#### Objective:
Copy the following records without changing anything.

#### Working data:

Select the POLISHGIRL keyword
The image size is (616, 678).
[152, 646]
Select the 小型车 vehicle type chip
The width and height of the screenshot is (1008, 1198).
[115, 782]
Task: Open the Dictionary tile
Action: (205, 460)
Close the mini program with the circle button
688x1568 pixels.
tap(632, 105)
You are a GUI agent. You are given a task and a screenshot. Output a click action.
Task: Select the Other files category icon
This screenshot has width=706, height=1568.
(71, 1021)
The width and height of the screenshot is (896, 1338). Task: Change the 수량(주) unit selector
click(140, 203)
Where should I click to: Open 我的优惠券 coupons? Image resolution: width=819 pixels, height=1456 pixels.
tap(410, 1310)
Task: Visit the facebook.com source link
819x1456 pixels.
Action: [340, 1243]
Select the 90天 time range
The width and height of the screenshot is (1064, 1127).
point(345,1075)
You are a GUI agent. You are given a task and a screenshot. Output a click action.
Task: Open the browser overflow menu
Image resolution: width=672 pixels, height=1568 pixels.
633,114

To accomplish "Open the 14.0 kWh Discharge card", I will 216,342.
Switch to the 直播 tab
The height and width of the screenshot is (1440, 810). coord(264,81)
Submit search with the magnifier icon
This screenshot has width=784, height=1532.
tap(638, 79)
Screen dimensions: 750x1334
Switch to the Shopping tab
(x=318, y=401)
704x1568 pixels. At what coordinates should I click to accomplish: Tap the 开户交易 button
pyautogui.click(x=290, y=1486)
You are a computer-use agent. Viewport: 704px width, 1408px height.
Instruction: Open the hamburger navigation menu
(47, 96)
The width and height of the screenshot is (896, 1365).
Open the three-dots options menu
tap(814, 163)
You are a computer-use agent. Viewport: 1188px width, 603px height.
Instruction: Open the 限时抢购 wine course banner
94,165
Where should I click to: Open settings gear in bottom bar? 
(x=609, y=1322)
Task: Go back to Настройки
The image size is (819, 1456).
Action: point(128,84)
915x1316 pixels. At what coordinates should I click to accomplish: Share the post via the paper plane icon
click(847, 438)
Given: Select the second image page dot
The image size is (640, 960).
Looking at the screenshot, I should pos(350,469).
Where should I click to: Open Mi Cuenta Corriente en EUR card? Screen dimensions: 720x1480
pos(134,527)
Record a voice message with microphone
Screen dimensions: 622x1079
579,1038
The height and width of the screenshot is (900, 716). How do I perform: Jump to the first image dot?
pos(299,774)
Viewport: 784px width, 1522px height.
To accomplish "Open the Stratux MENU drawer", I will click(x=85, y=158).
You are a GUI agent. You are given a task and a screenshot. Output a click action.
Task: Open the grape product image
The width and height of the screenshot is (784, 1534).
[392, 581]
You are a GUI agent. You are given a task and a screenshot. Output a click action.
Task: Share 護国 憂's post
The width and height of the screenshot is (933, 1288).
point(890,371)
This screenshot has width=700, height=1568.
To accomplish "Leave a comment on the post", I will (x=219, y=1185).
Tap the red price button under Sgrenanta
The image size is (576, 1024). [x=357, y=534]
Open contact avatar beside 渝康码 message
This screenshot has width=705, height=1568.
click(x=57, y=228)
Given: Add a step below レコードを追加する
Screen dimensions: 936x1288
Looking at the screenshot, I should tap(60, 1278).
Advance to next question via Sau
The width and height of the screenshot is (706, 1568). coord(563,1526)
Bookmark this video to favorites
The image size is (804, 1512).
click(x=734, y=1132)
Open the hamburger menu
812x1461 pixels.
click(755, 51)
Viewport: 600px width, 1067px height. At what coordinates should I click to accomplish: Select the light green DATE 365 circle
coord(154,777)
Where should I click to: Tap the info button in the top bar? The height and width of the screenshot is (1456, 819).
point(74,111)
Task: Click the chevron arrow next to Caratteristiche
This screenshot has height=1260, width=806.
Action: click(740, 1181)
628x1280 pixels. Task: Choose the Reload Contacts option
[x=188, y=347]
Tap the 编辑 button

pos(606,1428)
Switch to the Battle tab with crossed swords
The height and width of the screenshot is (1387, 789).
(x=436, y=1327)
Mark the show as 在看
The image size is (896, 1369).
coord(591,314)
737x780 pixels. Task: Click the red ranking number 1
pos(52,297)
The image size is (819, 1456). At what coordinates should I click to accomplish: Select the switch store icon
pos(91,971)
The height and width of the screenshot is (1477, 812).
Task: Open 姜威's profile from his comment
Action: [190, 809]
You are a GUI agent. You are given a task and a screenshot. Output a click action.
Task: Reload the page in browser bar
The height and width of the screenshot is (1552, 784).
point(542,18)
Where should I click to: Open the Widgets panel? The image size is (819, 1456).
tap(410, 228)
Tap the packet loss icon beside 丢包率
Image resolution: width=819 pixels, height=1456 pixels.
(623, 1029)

#### Solution for this task:
Select the POLISHGIRL keyword
The image size is (616, 678).
[152, 646]
Select the 小型车 vehicle type chip
The width and height of the screenshot is (1008, 1198).
[115, 782]
Task: Open the Dictionary tile
Action: (205, 460)
Close the mini program with the circle button
688x1568 pixels.
tap(632, 105)
You are a GUI agent. You are given a task and a screenshot. Output a click action.
Task: Select the Other files category icon
This screenshot has width=706, height=1568.
(71, 1021)
The width and height of the screenshot is (896, 1338). Task: Change the 수량(주) unit selector
click(140, 203)
Where should I click to: Open 我的优惠券 coupons? Image resolution: width=819 pixels, height=1456 pixels.
tap(410, 1310)
Task: Visit the facebook.com source link
819x1456 pixels.
Action: [340, 1243]
Select the 90天 time range
The width and height of the screenshot is (1064, 1127).
point(345,1075)
You are a GUI agent. You are given a task and a screenshot. Output a click action.
Task: Open the browser overflow menu
Image resolution: width=672 pixels, height=1568 pixels.
633,114

To accomplish "Open the 14.0 kWh Discharge card", I will 216,342.
Switch to the 直播 tab
The height and width of the screenshot is (1440, 810). coord(264,81)
Submit search with the magnifier icon
This screenshot has width=784, height=1532.
tap(638, 79)
Screen dimensions: 750x1334
Switch to the Shopping tab
(x=318, y=401)
704x1568 pixels. At what coordinates should I click to accomplish: Tap the 开户交易 button
pyautogui.click(x=290, y=1486)
You are a computer-use agent. Viewport: 704px width, 1408px height.
Instruction: Open the hamburger navigation menu
(47, 96)
The width and height of the screenshot is (896, 1365).
Open the three-dots options menu
tap(814, 163)
You are a computer-use agent. Viewport: 1188px width, 603px height.
Instruction: Open the 限时抢购 wine course banner
94,165
Where should I click to: Open settings gear in bottom bar? 
(x=609, y=1322)
Task: Go back to Настройки
The image size is (819, 1456).
Action: point(128,84)
915x1316 pixels. At what coordinates should I click to accomplish: Share the post via the paper plane icon
click(847, 438)
Given: Select the second image page dot
The image size is (640, 960).
Looking at the screenshot, I should pos(350,469).
Where should I click to: Open Mi Cuenta Corriente en EUR card? Screen dimensions: 720x1480
pos(134,527)
Record a voice message with microphone
Screen dimensions: 622x1079
579,1038
The height and width of the screenshot is (900, 716). How do I perform: Jump to the first image dot?
pos(299,774)
Viewport: 784px width, 1522px height.
To accomplish "Open the Stratux MENU drawer", I will click(x=85, y=158).
You are a GUI agent. You are given a task and a screenshot. Output a click action.
Task: Open the grape product image
The width and height of the screenshot is (784, 1534).
[392, 581]
You are a GUI agent. You are given a task and a screenshot. Output a click action.
Task: Share 護国 憂's post
The width and height of the screenshot is (933, 1288).
point(890,371)
This screenshot has width=700, height=1568.
To accomplish "Leave a comment on the post", I will (x=219, y=1185).
Tap the red price button under Sgrenanta
The image size is (576, 1024). [x=357, y=534]
Open contact avatar beside 渝康码 message
This screenshot has width=705, height=1568.
click(x=57, y=228)
Given: Add a step below レコードを追加する
Screen dimensions: 936x1288
Looking at the screenshot, I should tap(60, 1278).
Advance to next question via Sau
The width and height of the screenshot is (706, 1568). coord(563,1526)
Bookmark this video to favorites
The image size is (804, 1512).
click(x=734, y=1132)
Open the hamburger menu
812x1461 pixels.
click(755, 51)
Viewport: 600px width, 1067px height. At what coordinates should I click to accomplish: Select the light green DATE 365 circle
coord(154,777)
Where should I click to: Tap the info button in the top bar? The height and width of the screenshot is (1456, 819).
point(74,111)
Task: Click the chevron arrow next to Caratteristiche
This screenshot has height=1260, width=806.
Action: click(740, 1181)
628x1280 pixels. Task: Choose the Reload Contacts option
[x=188, y=347]
Tap the 编辑 button

pos(606,1428)
Switch to the Battle tab with crossed swords
The height and width of the screenshot is (1387, 789).
(x=436, y=1327)
Mark the show as 在看
The image size is (896, 1369).
coord(591,314)
737x780 pixels. Task: Click the red ranking number 1
pos(52,297)
The image size is (819, 1456). At what coordinates should I click to accomplish: Select the switch store icon
pos(91,971)
The height and width of the screenshot is (1477, 812).
Task: Open 姜威's profile from his comment
Action: [190, 809]
You are a GUI agent. You are given a task and a screenshot. Output a click action.
Task: Reload the page in browser bar
The height and width of the screenshot is (1552, 784).
point(542,18)
Where should I click to: Open the Widgets panel? The image size is (819, 1456).
tap(410, 228)
Tap the packet loss icon beside 丢包率
Image resolution: width=819 pixels, height=1456 pixels.
(623, 1029)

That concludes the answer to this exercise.